Le bémol finalement, c’est dans son dernier acte… manqué. Comme tout film d’horreur tournant autour de manifestations démoniaques, une fois que les phénomènes ont fini par convaincre les personnages à grands renforts de jumpscares et de cris dans la nuit, il faut donc passer à l’élimination du danger. Rappelant fortement un certain Conjuring – Les Dossiers Warren, La Malédiction de la Dame Blanche se réfugie dans un dernier acte beaucoup trop démonstratif, optant pour une surenchère si capillotractée et souvent contradictoire que le final perd le peu de crédibilité obtenue depuis le début du film. On passe d’un seul coup d’un récit d’épouvante plus ou moins solide à une chasse à la sorcière qui cherche surtout à impressionner pour se démarquer de l’exorcisme prévisible. Du coup, en cherchant à complexifier une menace finalement hyper ordinaire pour un film d’épouvante, le film s’éparpille dans une surenchère de règles et de détours improbables qui semblent avoir été rajoutés à l’aveugle, quitte à se contredire à travers un mash-up de croyances et solutions diverses croisées dans de nombreux films du même genre. Pourquoi faire simple quand on peut faire compliqué ? Parce que cela donne souvent un résultat bancal.

Au casting, Linda Cardellini (Bloodline, Green Book, L’Ombre d’Emily…) et les jeunes Roman Christou et Jaynee-Lynne Kinchen forment un trio terrifié mais suffisamment attachant pour nous entraîner jusqu’au bout.

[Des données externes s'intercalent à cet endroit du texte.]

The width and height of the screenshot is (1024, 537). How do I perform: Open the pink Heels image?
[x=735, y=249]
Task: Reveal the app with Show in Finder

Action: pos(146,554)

Autour d’eux, Marisol Ramirez joue les dames blanches cauchemardesques, tandis que Raymond Cruz (Breaking Bad…) joue les exorcistes pince-sans-rire. On retrouve également quelques visages connus qu’on avait pas revu sur grand écran depuis longtemps : Patricia Velásquez (Le Retour de la Momie…), Sean Patrick Thomas (Save The Last Dance…) et Tony Amendola (Annabelle…) vient faire le lien avec la saga Conjuring.

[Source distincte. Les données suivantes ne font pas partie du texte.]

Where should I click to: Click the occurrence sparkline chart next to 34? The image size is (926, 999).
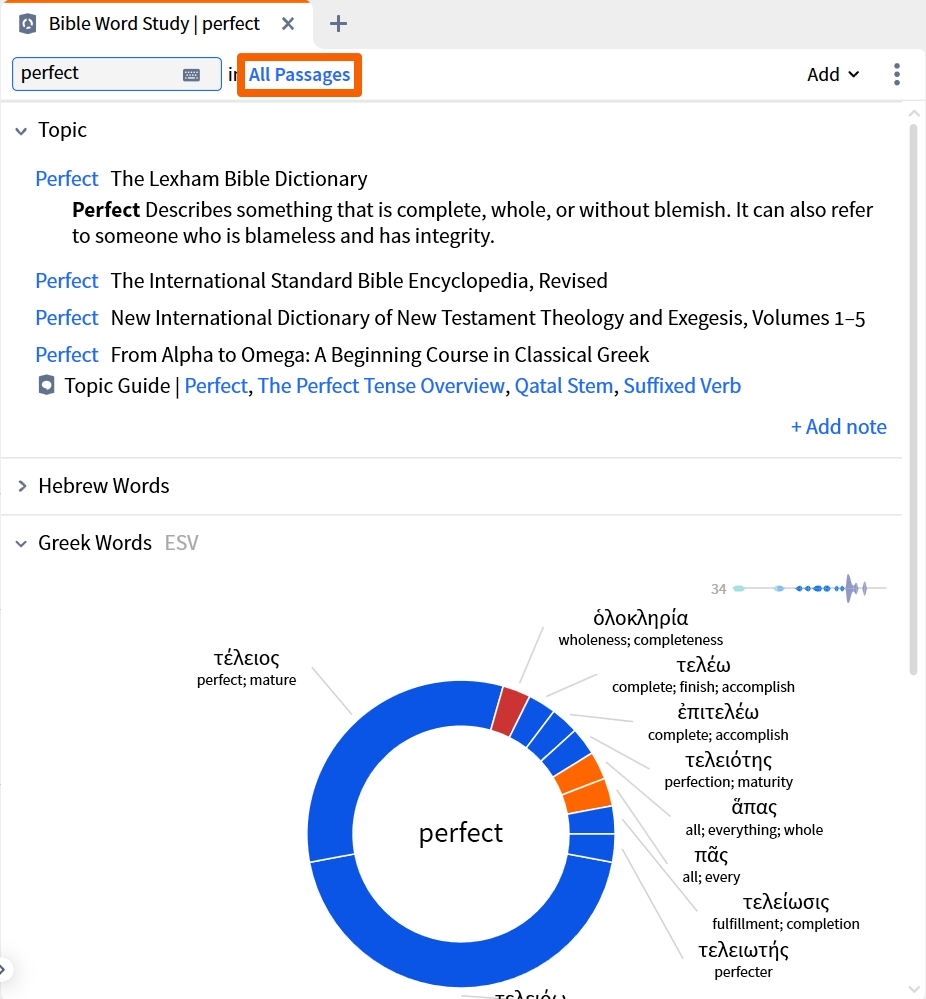tap(809, 588)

En conclusion, La Malédiction de la Dame Blanche fait dans la simplicité, certes, mais une simplicité relativement efficace et qui a le mérite de tout faire pour installer une atmosphère angoissante et solide malgré sa facture clichée. Si le climax déçoit par son format trop évident, le film de Michael Chaves pourrait bien faire son petit effet. À tenter.